Students are provided clinical psychologists and doctoral psychology students, through Instituto’s partnership with Adler University, to address issues such as drug addiction, family relationships, chronic stress, and other issues. Instituto staff help students to navigate complex situations such as the immigration system or young parenthood.
Beyond the student, an extensive suite of services is available to the entire family such as ESL [English as a Second Language] programs, financial counseling, after-school care for children, and more. These integrated services allow us to serve the whole student, well beyond academic needs, and support the emotional, health, and familial wellbeing that plays a crucial role in the student’s education pathway.

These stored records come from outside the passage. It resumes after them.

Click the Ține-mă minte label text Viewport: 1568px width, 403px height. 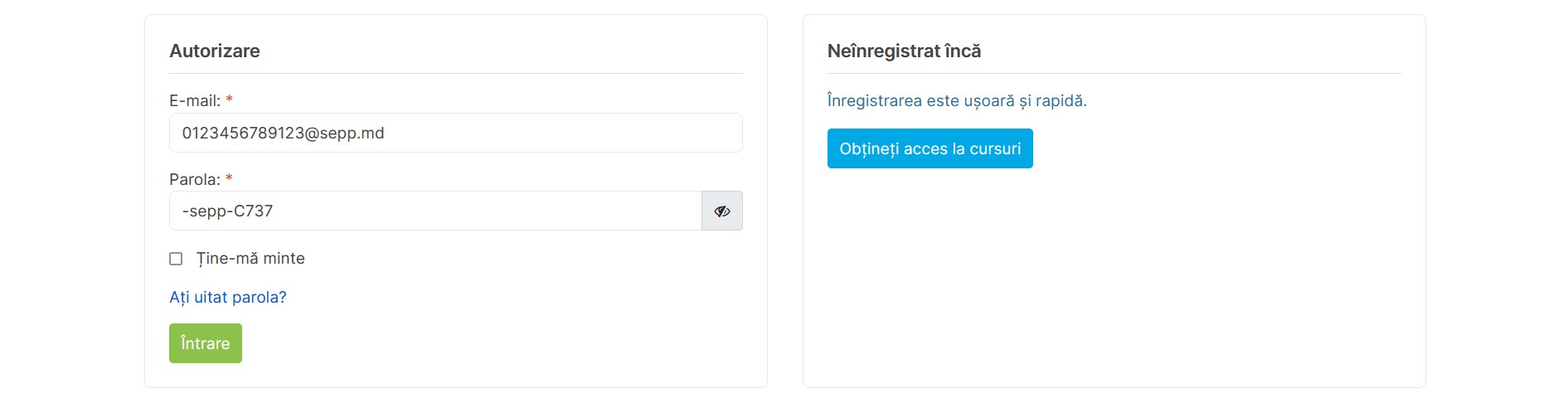[250, 259]
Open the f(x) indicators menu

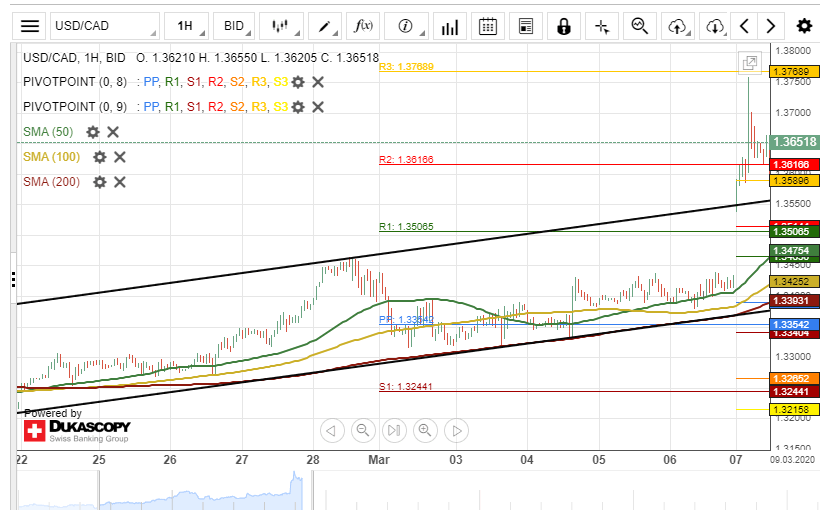[x=364, y=26]
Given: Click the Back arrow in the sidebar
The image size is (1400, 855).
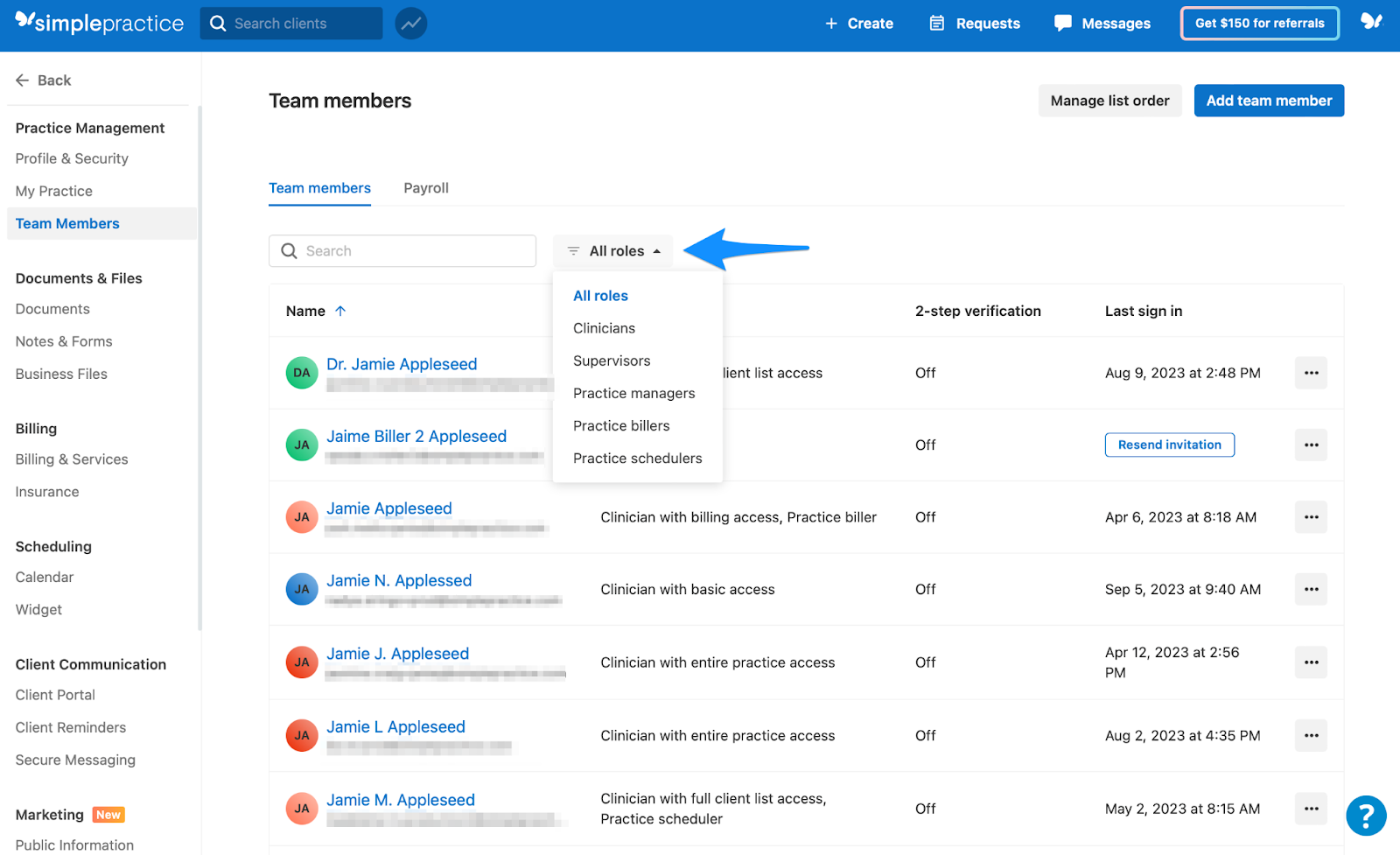Looking at the screenshot, I should click(24, 80).
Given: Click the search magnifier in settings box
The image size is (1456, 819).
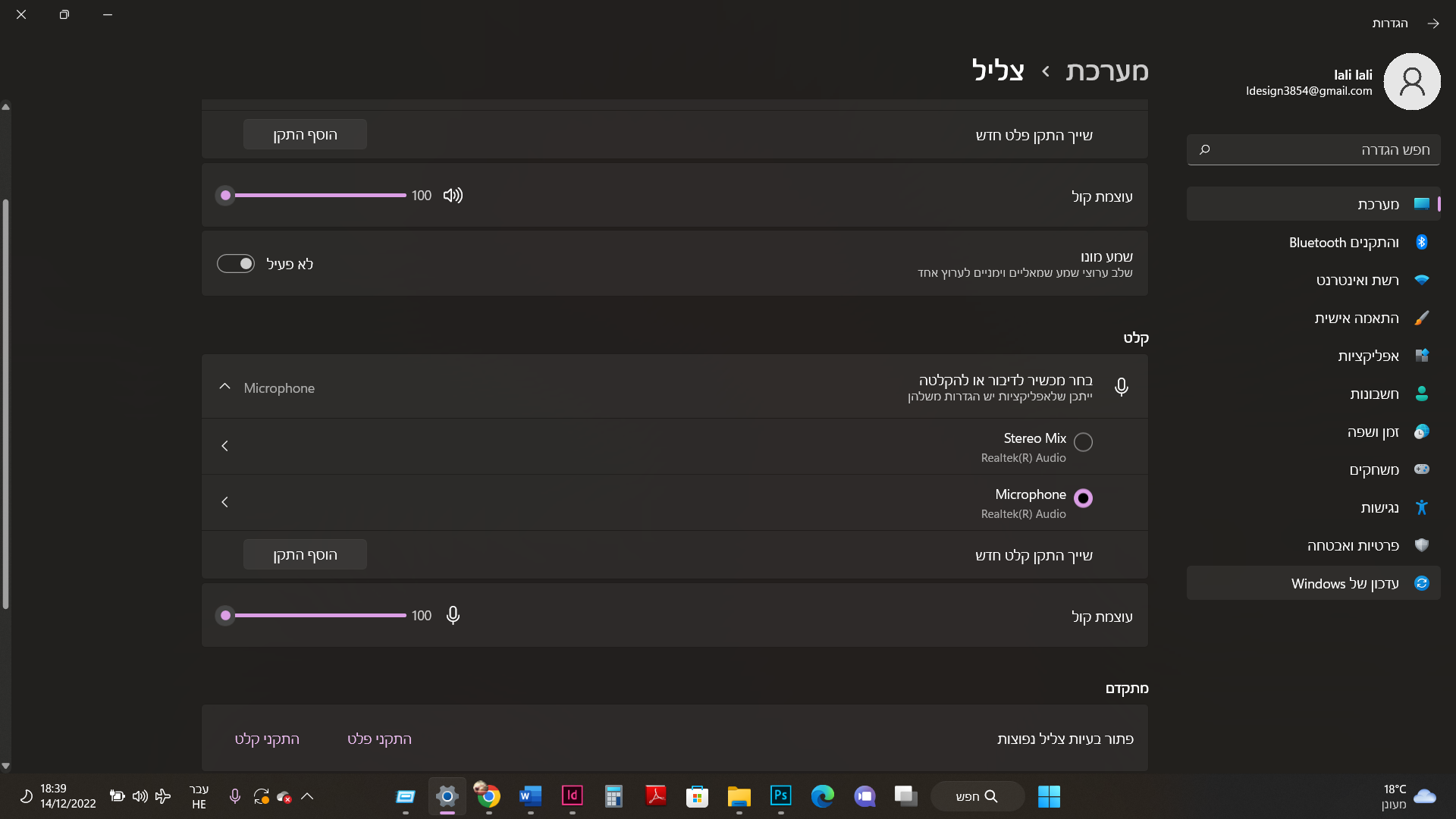Looking at the screenshot, I should click(x=1204, y=150).
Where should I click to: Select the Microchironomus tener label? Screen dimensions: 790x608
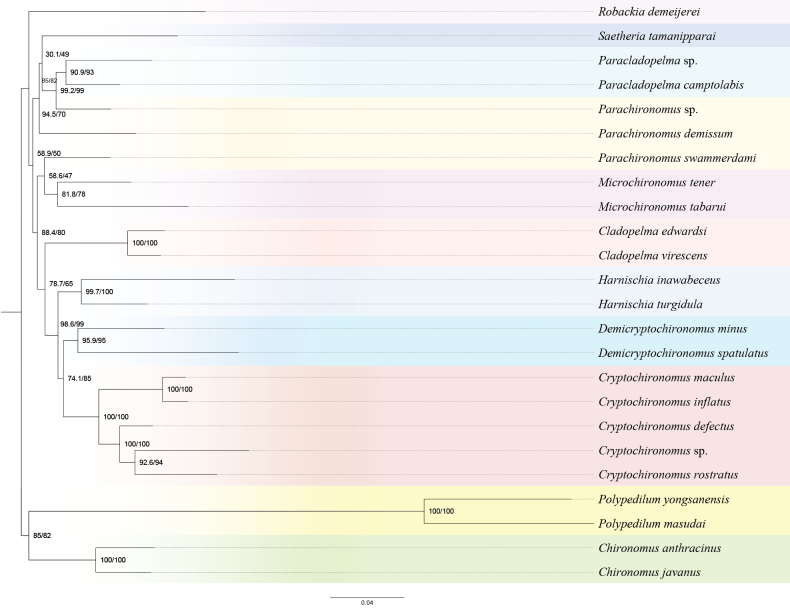[656, 182]
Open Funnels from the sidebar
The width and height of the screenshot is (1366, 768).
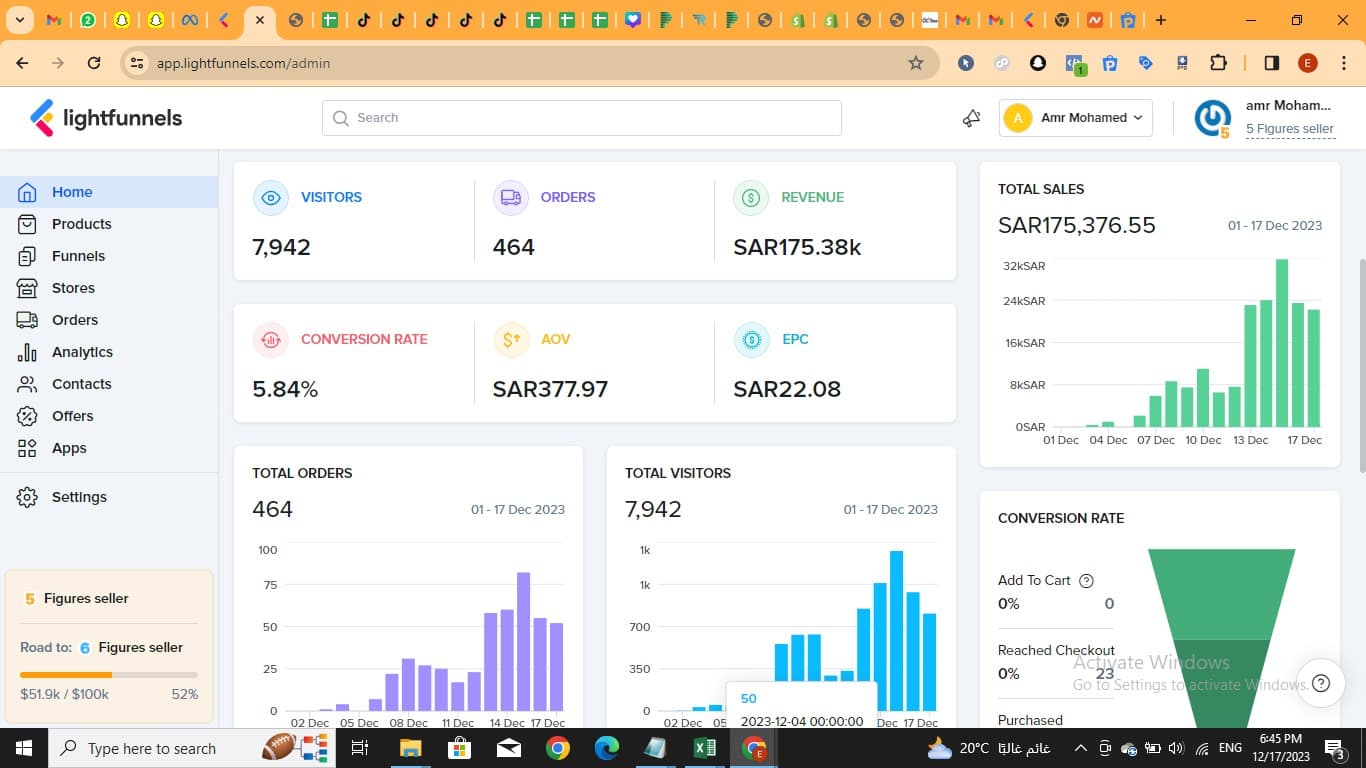[x=78, y=256]
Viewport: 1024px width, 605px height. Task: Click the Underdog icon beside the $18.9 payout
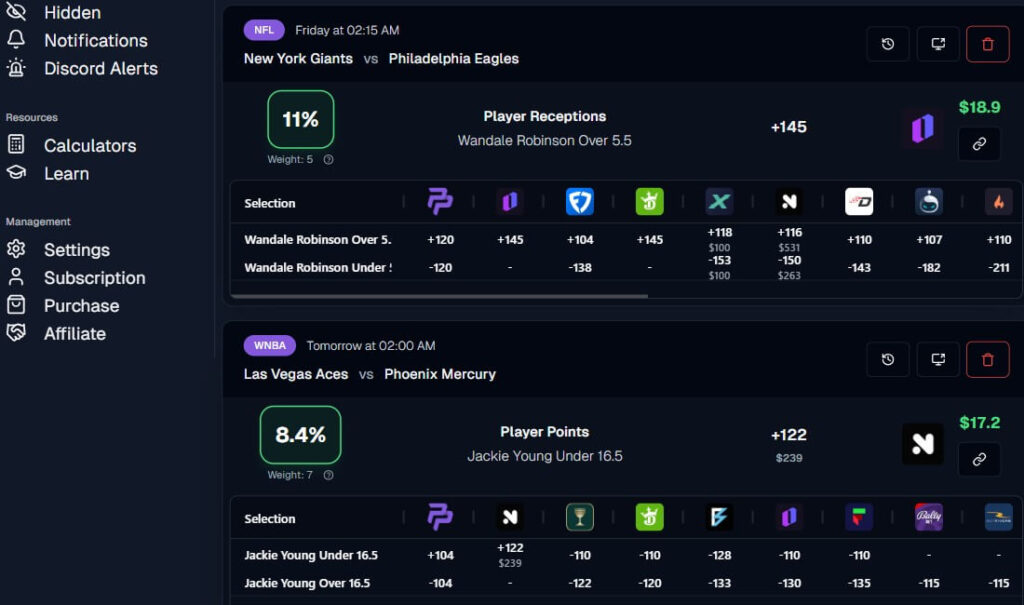[921, 128]
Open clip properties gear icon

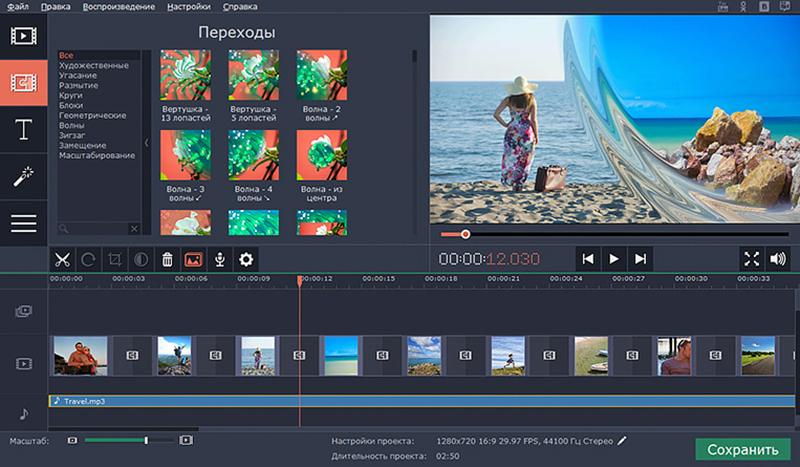(x=245, y=259)
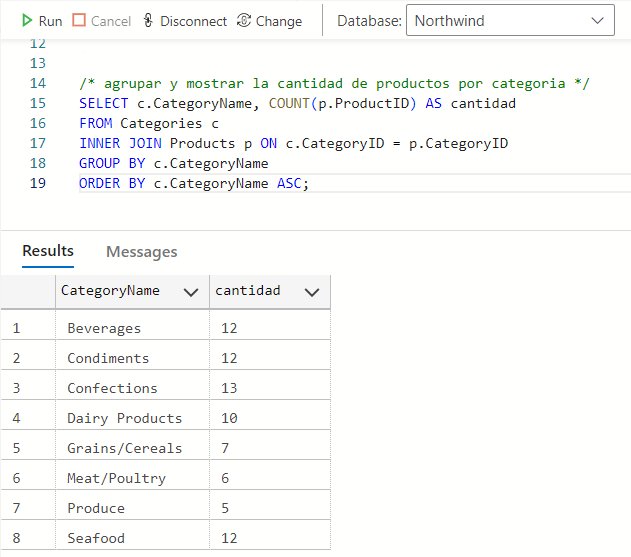Screen dimensions: 631x557
Task: Select the Seafood cell
Action: click(x=96, y=538)
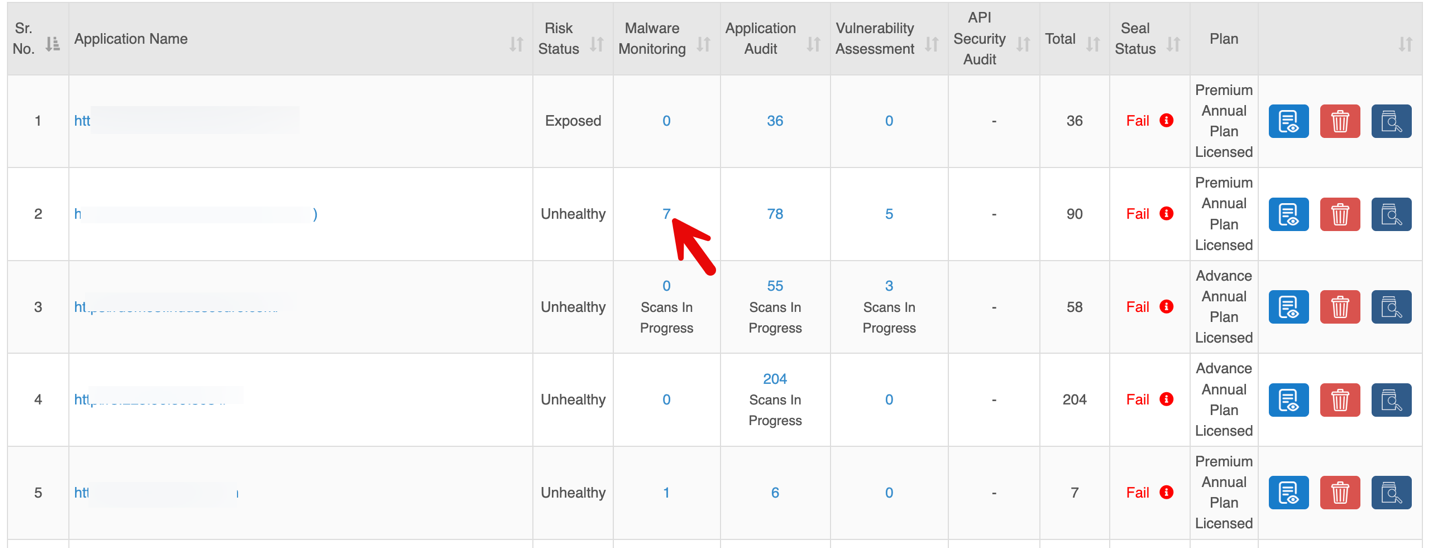Open the view report icon for row 5
This screenshot has width=1431, height=548.
[1288, 493]
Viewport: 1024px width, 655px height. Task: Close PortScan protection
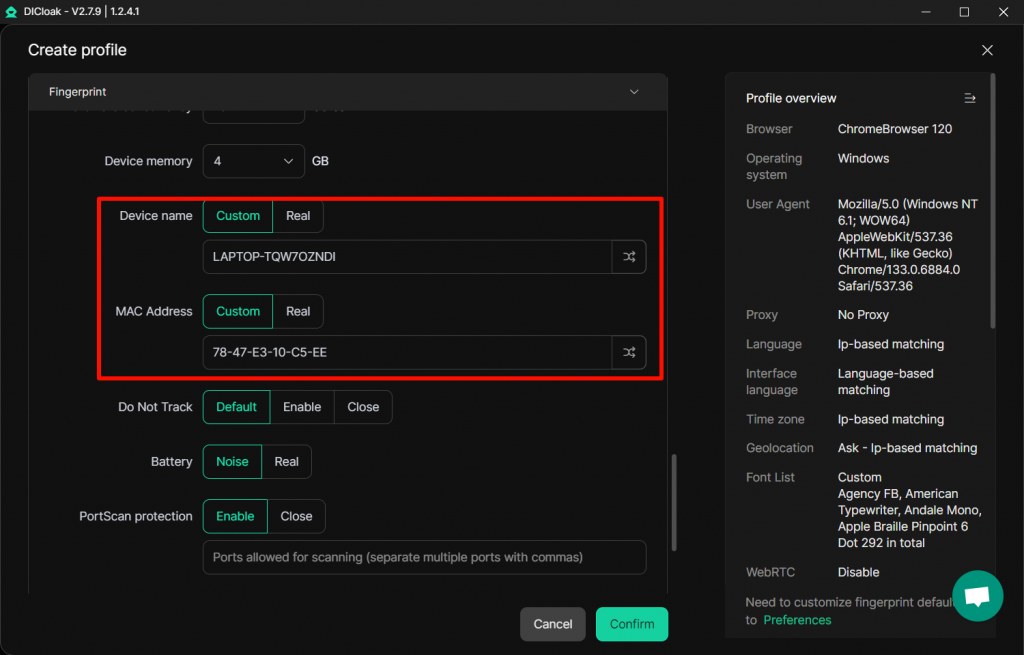click(296, 517)
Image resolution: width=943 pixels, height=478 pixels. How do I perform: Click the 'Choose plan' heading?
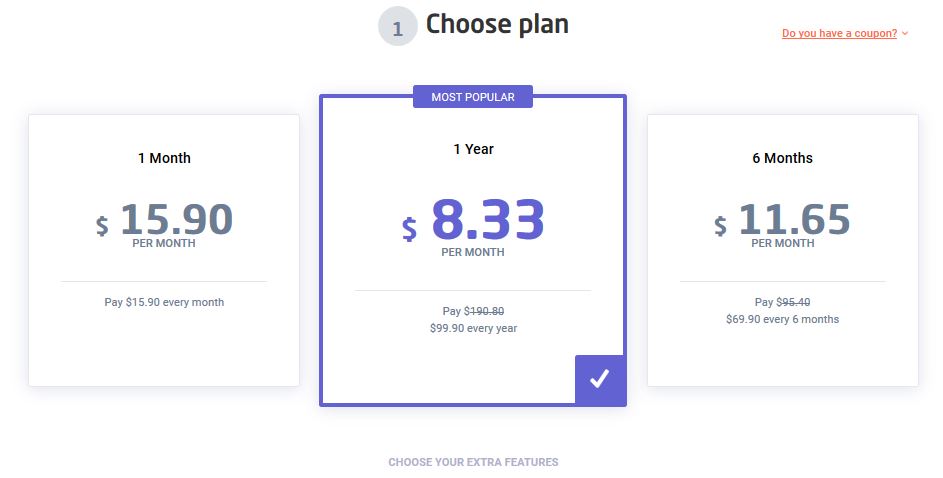click(497, 25)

A growing body of evidence has demonstrated that integrated services that support the whole student are a key component to addressing education attainment and social mobility.
Just recently, the Brookings Institute released its findings on a similar program in Boston. The research focused on the cost/benefit of such programs, demonstrating a larger societal return on investment for intensive support systems in schools.
The researchers concluded: “As communities across the country confront enduring achievement gaps and growing populations of low-income students, connecting children to comprehensive resources that meet their needs will become even more urgent. The moral and social costs of the status quo have long been apparent.”
We know there are social, political, economic and environmental factors holding back so many of our children. We must address those issues head on and dedicate the necessary resources to give students the tools to move well beyond high school and further into bright futures.